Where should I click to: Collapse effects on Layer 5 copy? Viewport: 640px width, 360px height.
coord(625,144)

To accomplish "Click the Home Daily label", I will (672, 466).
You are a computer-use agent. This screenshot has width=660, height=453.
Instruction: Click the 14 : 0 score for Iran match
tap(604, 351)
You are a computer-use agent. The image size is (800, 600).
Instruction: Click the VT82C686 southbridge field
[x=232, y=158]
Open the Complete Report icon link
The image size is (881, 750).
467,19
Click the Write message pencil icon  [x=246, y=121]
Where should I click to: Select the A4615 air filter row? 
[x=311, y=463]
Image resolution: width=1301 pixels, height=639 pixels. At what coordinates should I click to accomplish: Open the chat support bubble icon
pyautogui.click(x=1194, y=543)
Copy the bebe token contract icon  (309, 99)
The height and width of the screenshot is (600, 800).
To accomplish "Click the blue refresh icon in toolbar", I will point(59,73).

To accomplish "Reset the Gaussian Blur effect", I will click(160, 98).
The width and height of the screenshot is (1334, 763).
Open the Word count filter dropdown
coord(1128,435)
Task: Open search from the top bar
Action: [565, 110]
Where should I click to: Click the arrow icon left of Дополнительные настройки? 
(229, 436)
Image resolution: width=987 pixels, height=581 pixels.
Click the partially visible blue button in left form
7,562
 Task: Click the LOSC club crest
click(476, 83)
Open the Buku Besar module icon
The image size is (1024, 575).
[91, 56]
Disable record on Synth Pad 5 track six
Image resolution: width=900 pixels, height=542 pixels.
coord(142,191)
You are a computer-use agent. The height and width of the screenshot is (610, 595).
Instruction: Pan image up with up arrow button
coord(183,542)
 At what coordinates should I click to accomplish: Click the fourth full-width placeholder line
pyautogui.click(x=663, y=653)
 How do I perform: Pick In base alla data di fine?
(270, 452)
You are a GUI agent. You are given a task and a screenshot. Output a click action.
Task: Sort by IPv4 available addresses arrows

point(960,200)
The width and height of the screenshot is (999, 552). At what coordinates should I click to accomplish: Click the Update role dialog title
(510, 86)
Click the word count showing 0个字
=======
INSTRUCTIONS TO FOLLOW: The whole listing above needs to be written out exactly.

YOUR RESPONSE:
Where should I click to: Collapse effects on Layer 5 copy? Viewport: 640px width, 360px height.
coord(625,144)

To accomplish "Click the Home Daily label", I will (672, 466).
You are a computer-use agent. This screenshot has width=660, height=453.
Instruction: Click the 14 : 0 score for Iran match
tap(604, 351)
You are a computer-use agent. The image size is (800, 600).
Instruction: Click the VT82C686 southbridge field
[x=232, y=158]
Open the Complete Report icon link
The image size is (881, 750).
467,19
Click the Write message pencil icon  [x=246, y=121]
Where should I click to: Select the A4615 air filter row? 
[x=311, y=463]
Image resolution: width=1301 pixels, height=639 pixels. At what coordinates should I click to accomplish: Open the chat support bubble icon
pyautogui.click(x=1194, y=543)
Copy the bebe token contract icon  (309, 99)
The height and width of the screenshot is (600, 800).
To accomplish "Click the blue refresh icon in toolbar", I will point(59,73).

To accomplish "Reset the Gaussian Blur effect", I will click(160, 98).
The width and height of the screenshot is (1334, 763).
Open the Word count filter dropdown
coord(1128,435)
Task: Open search from the top bar
Action: [565, 110]
Where should I click to: Click the arrow icon left of Дополнительные настройки? 
(229, 436)
Image resolution: width=987 pixels, height=581 pixels.
Click the partially visible blue button in left form
7,562
 Task: Click the LOSC club crest
click(476, 83)
Open the Buku Besar module icon
The image size is (1024, 575).
[91, 56]
Disable record on Synth Pad 5 track six
Image resolution: width=900 pixels, height=542 pixels.
coord(142,191)
You are a computer-use agent. The height and width of the screenshot is (610, 595).
Instruction: Pan image up with up arrow button
coord(183,542)
 At what coordinates should I click to accomplish: Click the fourth full-width placeholder line
pyautogui.click(x=663, y=653)
 How do I perform: Pick In base alla data di fine?
(270, 452)
You are a GUI agent. You are given a task and a screenshot. Output a click action.
Task: Sort by IPv4 available addresses arrows

point(960,200)
The width and height of the screenshot is (999, 552). At what coordinates should I click to accomplish: Click the Update role dialog title
(510, 86)
Click the word count showing 0个字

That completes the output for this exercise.